New Disturbing Hacking Technique That Can Access Your Phone Without a Password
Here's how to keep your phone safe.
The next time you put your phone down on a table in public, you might want to look underneath it first. Cybercriminals are using a new technique called GhostTouch to unlock smartphones from a distance, often by putting equipment under a table.
This allows hackers to take remote control of a smartphone to manipulate it in potentially dangerous ways, such as accessing passwords, absorbing data, or installing malware. Read on to find out what you should look out for to keep your phone safe.
To use GhostTouch, hackers only have to be physically close to their intended victim. Equipment can be installed in public places to send electromagnetic signals to phones—frequently without the user noticing, experts say.
"GhostTouch is the newest screen hacking attack that allows criminals to hack a user's phone remotely," reported TechRadar. "In simple terms, attackers use electromagnetic signals to simulate primary touch events like taps and swipes on targeted locations of the touchscreen."
"Unfortunately, the most common places for touchscreen hacking are public places like libraries, cafes, or conference lobbies, where people place their smartphones face-down on the table," said Adrianus Warmenhoven, a cybersecurity expert at NordVPN. "The attackers prepare the equipment under the table in advance and launch the attack remotely."
Once a connection is made, hackers can breach the smartphone from their location. NordVPN said nine smartphone models are susceptible to the hack, including iPhone SE (2020), Samsung Galaxy S20 FE 5G, Redmi 8, and Nokia 7.2.
So how do you know when your phone is being accessed? "The hack is not exactly subtle, though, as users would see the phone operating on its own," TechRadar reports. Several guides have been published online about how to deal with the issue.

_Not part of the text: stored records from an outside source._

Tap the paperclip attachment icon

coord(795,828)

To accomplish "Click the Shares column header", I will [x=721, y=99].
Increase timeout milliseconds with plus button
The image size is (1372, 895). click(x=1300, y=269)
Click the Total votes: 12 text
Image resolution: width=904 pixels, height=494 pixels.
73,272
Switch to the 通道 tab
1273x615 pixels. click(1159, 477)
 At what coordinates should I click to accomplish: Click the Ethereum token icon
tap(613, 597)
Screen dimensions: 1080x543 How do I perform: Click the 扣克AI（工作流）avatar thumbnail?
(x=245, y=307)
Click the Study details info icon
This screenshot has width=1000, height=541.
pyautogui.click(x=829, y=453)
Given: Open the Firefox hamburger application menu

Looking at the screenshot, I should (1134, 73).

Experts say the best way to protect your private data from GhostTouch is to ensure your smartphone has a security mechanism, such as a PIN code, swipe pattern, or biometrics.
Last year, researchers from the University of Florida reported new technology allowing someone to hack into a nearby touchscreen-enabled device using an "invisible finger." They intended to identify weaknesses that would help phone manufacturers make their devices more secure.
The "invisible finger" technique uses a set of multiple connected antennas, known as an antenna array, to remotely tap and swipe a touchscreen through electromagnetic signals. Once hackers gain access, they can perform a variety of nefarious acts, downloading malware or even sending themselves money through the victim's account on a payment platform.
"An attack like this is possible because most modern touchscreens work by using electrodes placed underneath the screen to detect the small electrical charge released by a finger when it comes into contact with the screen," said Shuo Wang, the UF electrical and computer engineering professor who led the research. "The pressure from the finger is not a factor."
Wang explained that the invisible finger's false touch works only when the victim's phone is unlocked, or the attacker knows the password and the phone is placed face down on a surface. The antenna array must be no more than four centimeters away.